Consequently, I am hearing one of the same objections lodged against Trump’s sweeping proposal, namely: It is impractical because immigrants will lie about their religious affiliation.
This contention borders on the frivolous. I was sorry to see Charles Krauthammer rely on it last night – even if it was fodder for a few much needed laughs as Dr. K evoked the “George Washington cherry-tree standard of not telling a lie to an infidel immigration officer,” and Chris Stirewalt quipped that maybe, as an assurance that they were not Muslims, would-be immigrants could be forced to eat a ham sandwich. Funny … but also suggestive of basic misconceptions about immigration law.

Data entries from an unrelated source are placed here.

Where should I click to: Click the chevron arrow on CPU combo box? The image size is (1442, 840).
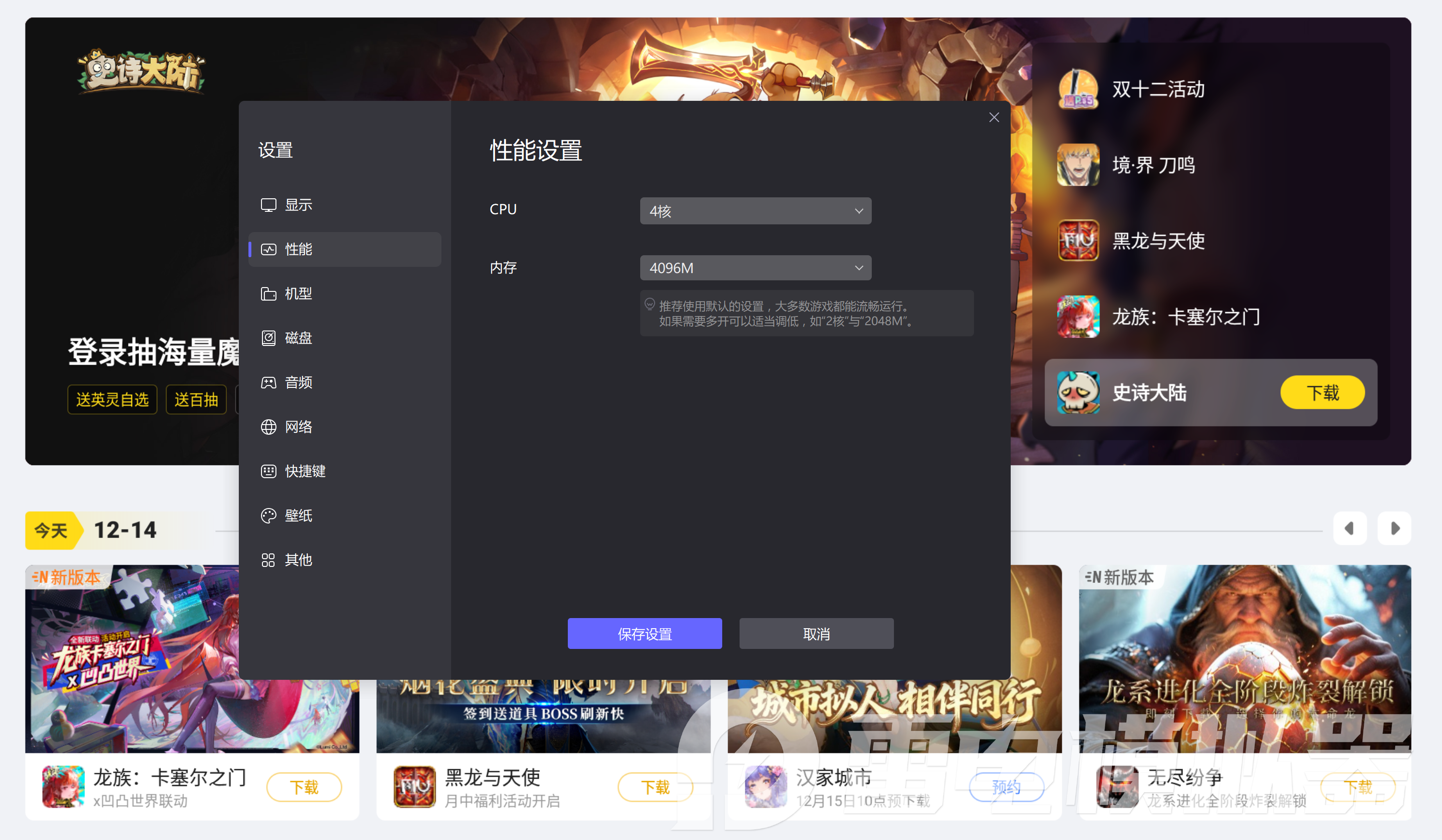pos(858,211)
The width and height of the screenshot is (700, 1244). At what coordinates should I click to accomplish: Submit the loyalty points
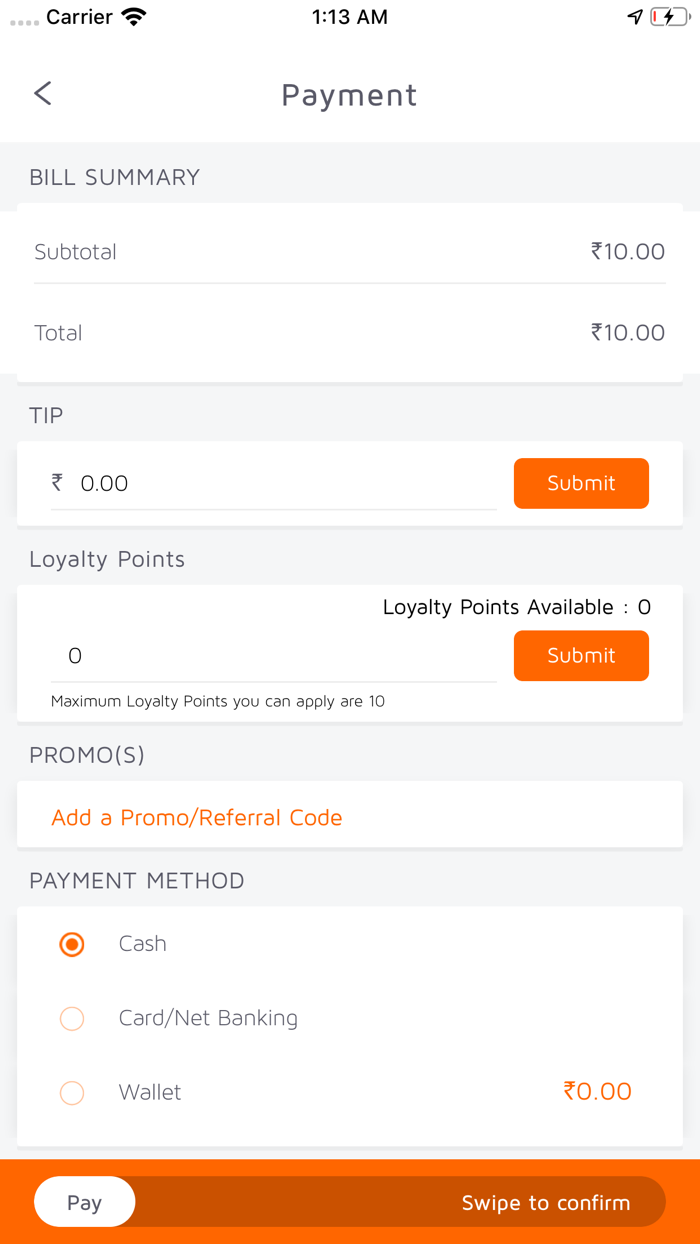coord(581,656)
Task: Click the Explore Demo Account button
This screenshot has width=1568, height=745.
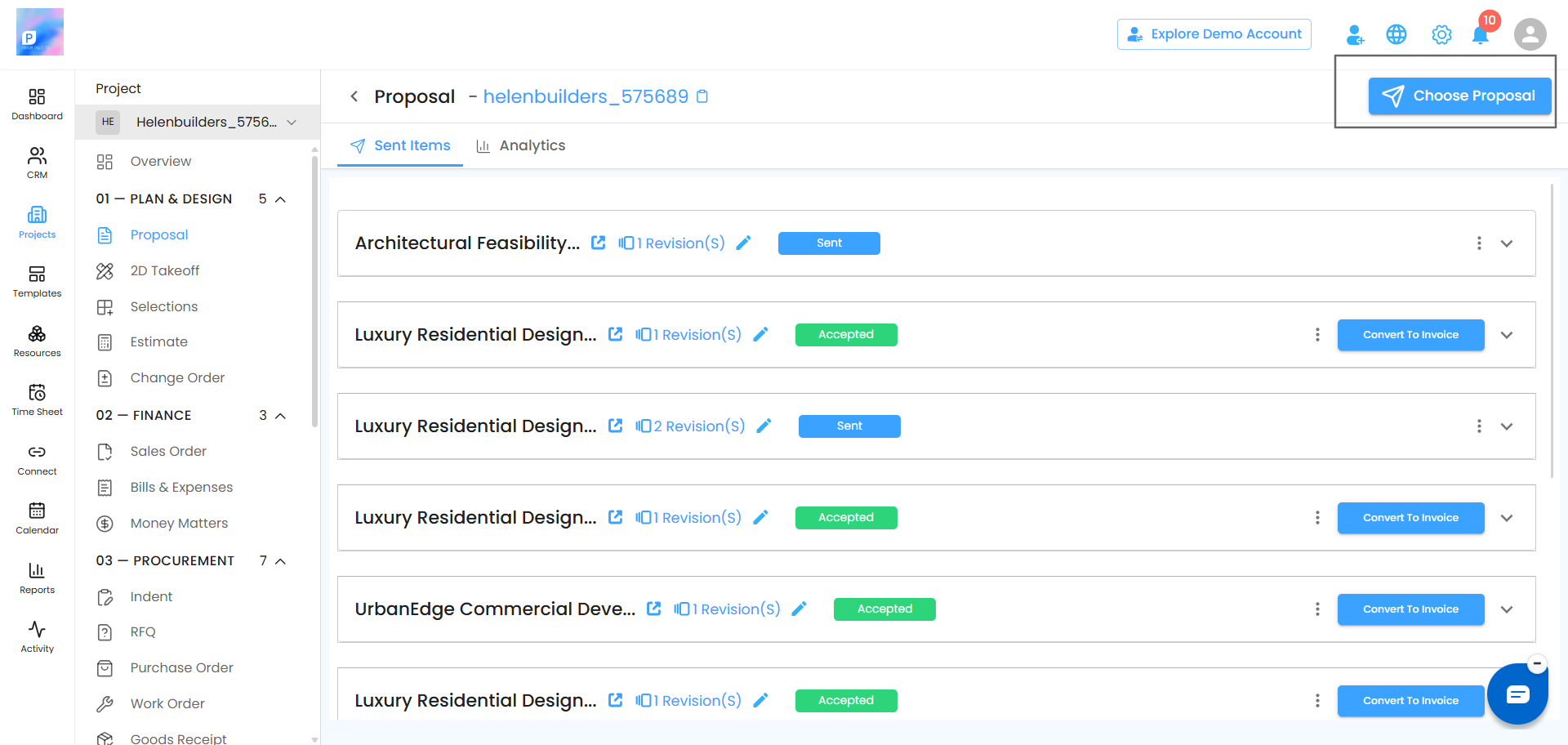Action: (1214, 34)
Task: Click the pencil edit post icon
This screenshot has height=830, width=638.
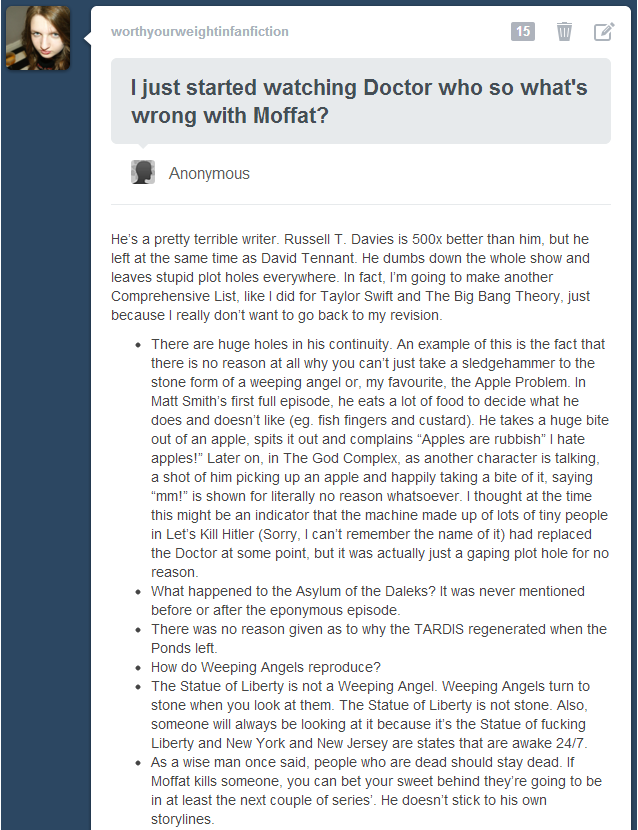Action: [604, 32]
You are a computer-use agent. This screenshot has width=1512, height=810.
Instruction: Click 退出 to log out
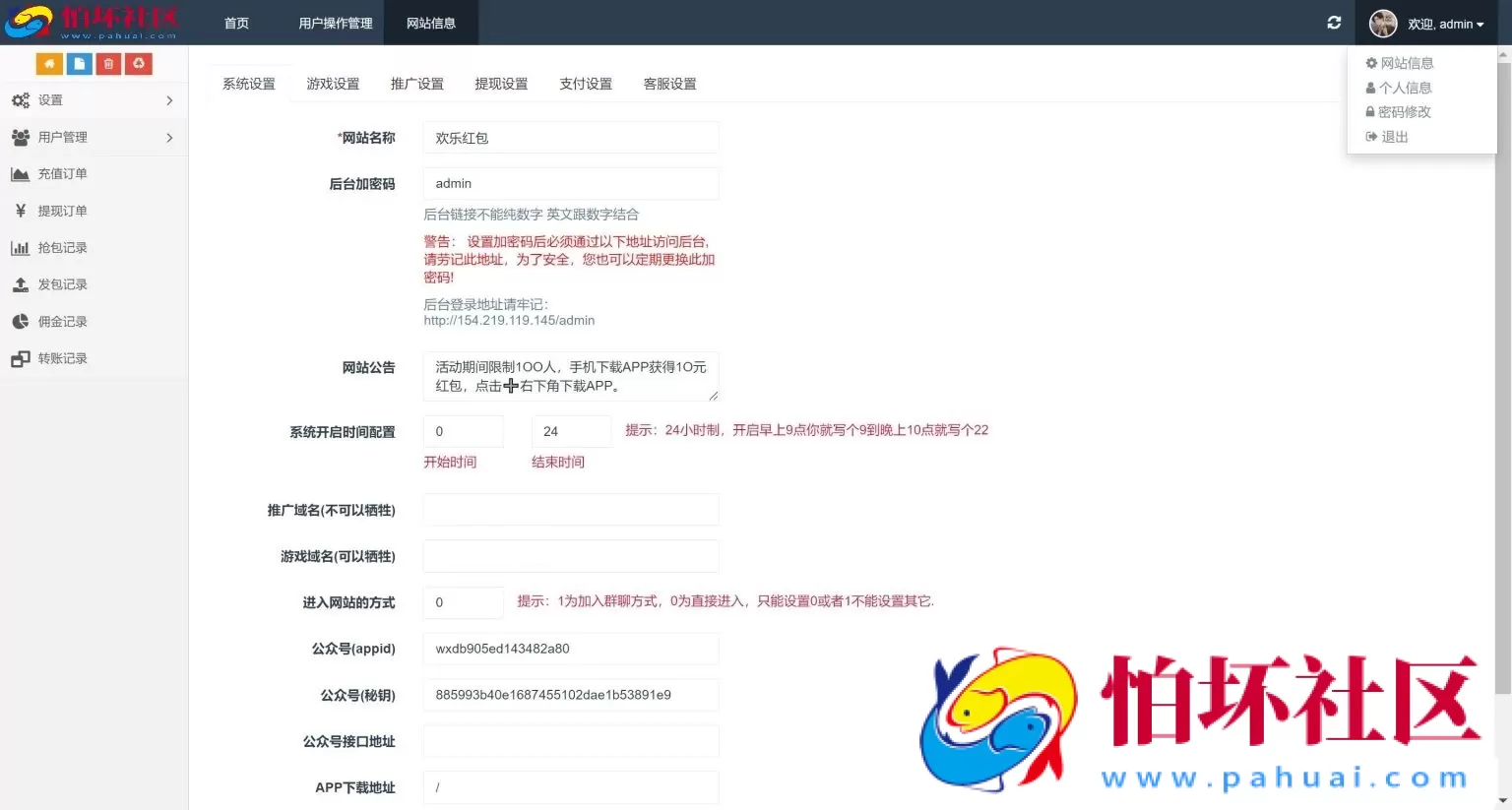click(x=1393, y=137)
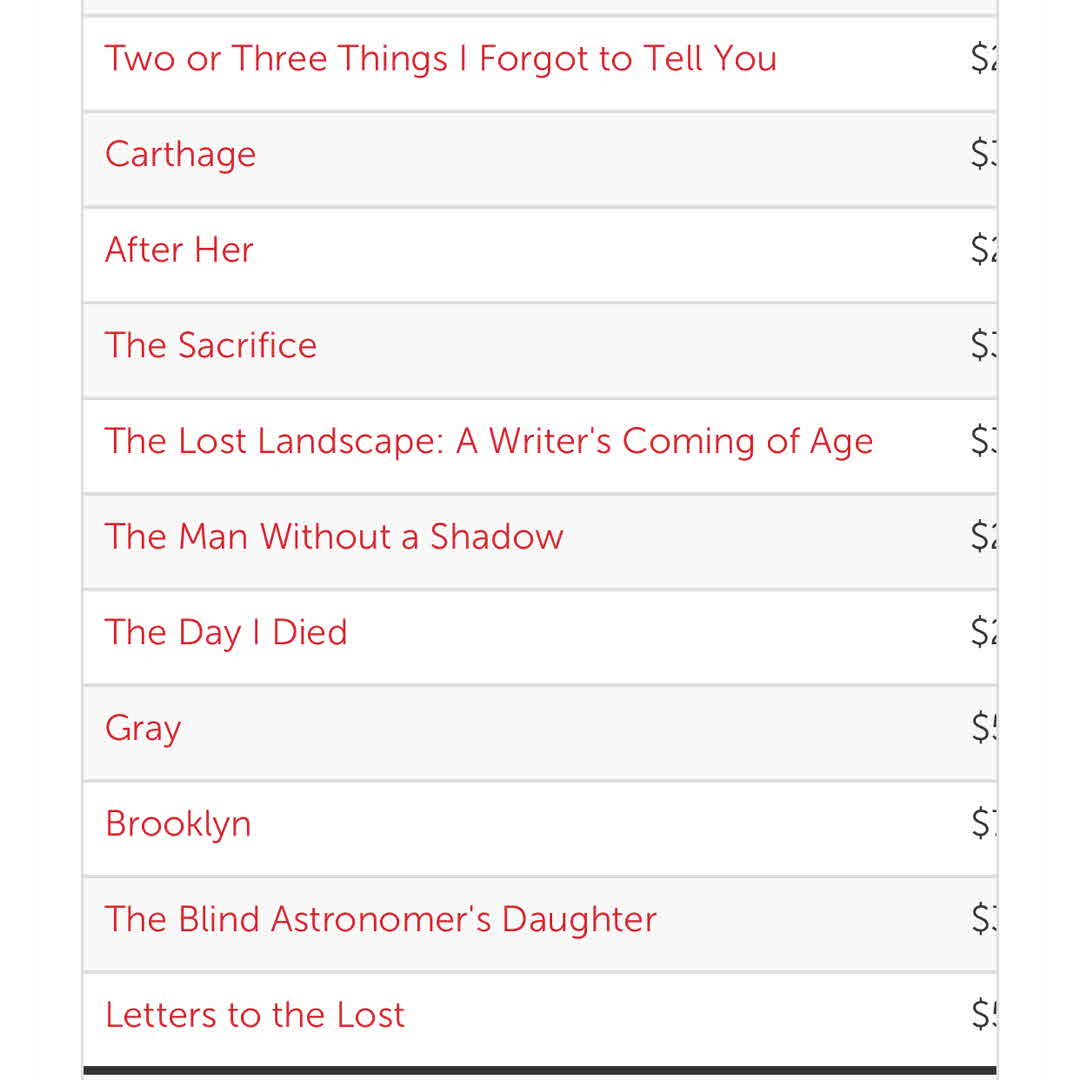Image resolution: width=1080 pixels, height=1080 pixels.
Task: Select the Gray title link
Action: [143, 729]
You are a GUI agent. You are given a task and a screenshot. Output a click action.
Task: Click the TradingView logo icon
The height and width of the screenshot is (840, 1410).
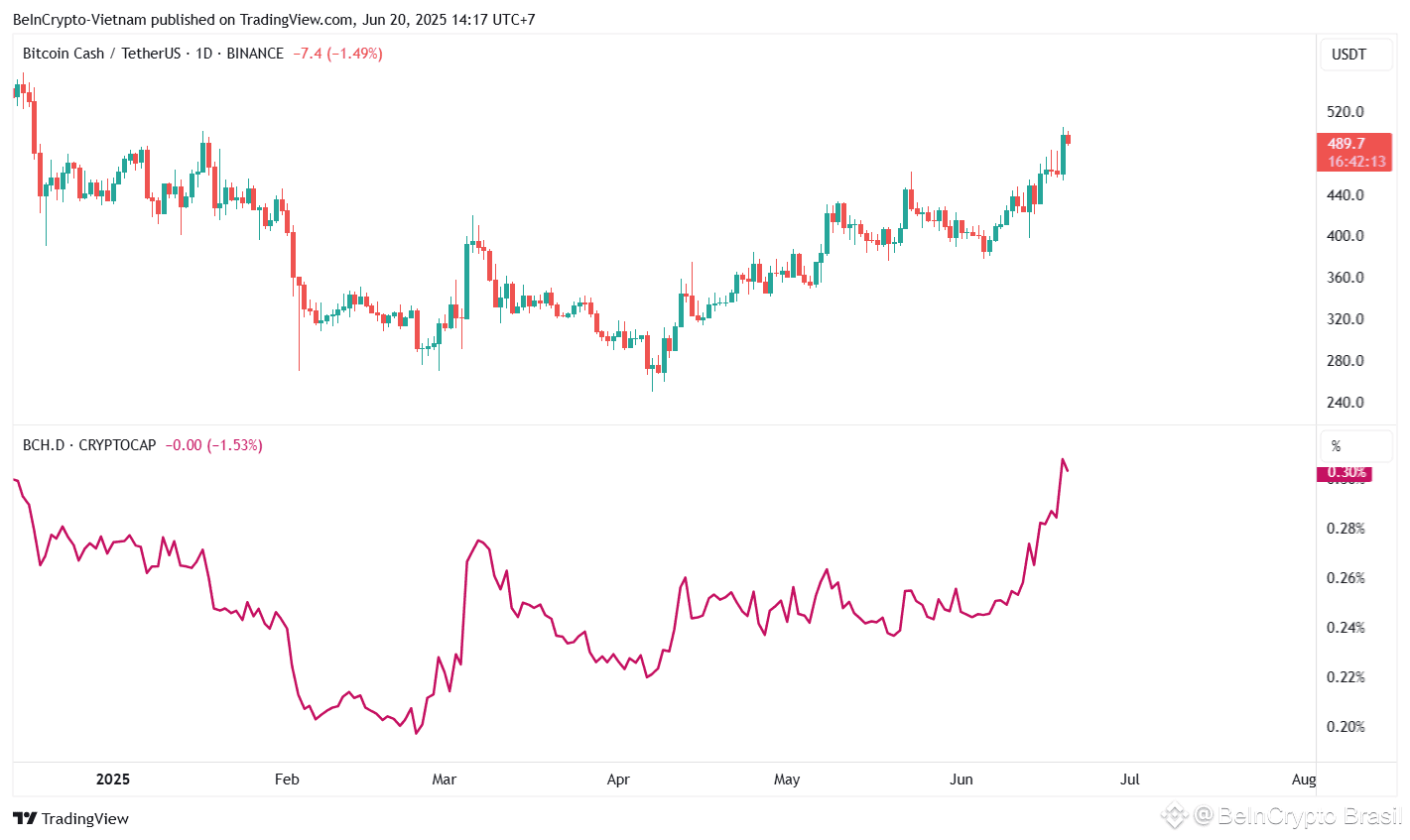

While many commentators acknowledge that aliens have no right to enter the United States, they miss the legal significance of this fact: In federal admission proceedings, the burden of proof is on the immigrant. It is the alien who must demonstrate, to the satisfaction of the examining official, that he or she is not subject to exclusion under any provision of the immigration law. It is not up to the government to prove that the alien should not be admitted – or, as relevant here, to prove that the alien is lying.
Because the decision about whether to admit an alien into the country is left to the government’s discretion, the alien loses if the examiner is not satisfied. The legal theory that immigration enforcement is a federal responsibility is based on the central government’s being sovereign, particularly at the border. An alien has no judicially enforceable right to enter over the sovereign’s objection. So while an alien, in trying to satisfy his burden of persuasion, may offer to eat a ham sandwich, it is highly unlikely that a government examiner would try to force him to do so.
In many circumstances, Charles would be right to point out that Islamists and other Muslims could defeat proposed regulations simply by lying. For example, when it was alleged that Trump had proposed a Muslim registry, I pointed out that this suggestion was not only illegal – because it would subject Muslim Americans to discriminatory investigation – but impractical because some Muslims would simply defy the registration requirement and dare the Justice Department to prosecute them.
A registration requirement, however, would be saliently different from exclusion under the immigration laws. In the registry situation, we are dealing with Muslims who already have significant rights under American law (i.e., citizens and legal aliens), such that the government has the burden of establishing both the lawfulness of the requirement and a person’s noncompliance with it. By contrast, an alien who has no right to be present in the United States in first place has no legal cards to play. It is up to the alien to convince the examiner that he should be admitted; if he cannot do this, he is not allowed to enter. The government does not have to justify shutting the door on him.
Two last points.
1. Both my column and yesterday’s National Review editorial point out that applicants for immigration have long been required to provide assurances of fidelity to American constitutional principles – and during the Cold War, assurances that they were not adherent to the ideology of our enemies. These mandates are worthwhile not only for what we learn from the applicants but as an expression of what we expect – and what we reject – as a nation.
Of course, it is always possible that people will lie – just as they may lie about all manner of information our law requires disclosure of. That is not a good reason to forgo disclosure requirements. It is a felony punishable by five years’ imprisonment to lie on government forms or to government agents conducting a legitimate investigation. Many people are prosecuted for such offenses. Besides serving as a demonstration of national seriousness that could discourage immigration fraud, such prosecutions would provide a basis for swift deportation after any prison sentence has been served.
2. I contend, as do the editors and Mark Krikorian, that there is nothing unconstitutional about Trump’s proposal. (I’m referring to the proposal in its final form. As originally floated, the proposal of “a total and complete shutdown of Muslims entering the United States” would have included Muslim American citizens and lawful permanent resident aliens. That would be lawless, and recklessly so). It is probably true, as Jim Geraghty suggested yesterday, that a majority of the Supreme Court would hold Trump’s proposal unconstitutional, but if so the justices would be doing politics, not law – something for which the Court has become notorious.
Were that to happen, I assume it would be based on some newfangled right of aliens outside the United States not to be discriminated against on religious grounds. Let’s put aside the contention in my column that Islam is not merely a religion but a political ideology (with its own governing system, societal framework, and legal code – sharia). If the “constitutional” objection here is religious discrimination, the simple answer, as Mark Levin and I discussed last night, would be a moratorium on all immigration across the board.
Would that be overkill? Of course it would. That is one reason why the actual Constitution does not require it – it grants the government broad discretion to make categorical distinctions. But if the choice we were stuck with was overkill or the continuation of business as usual – with the government neither enforcing the laws nor competently screening out likely threats to the United States – I would overkill every time. The advocates of “comprehensive immigration reform” keep telling us the system is broken. When a broken system endangers lives, the commonsense response is to shut it down until it has been repaired – and the shut down provides a powerful incentive to get on with the repair work.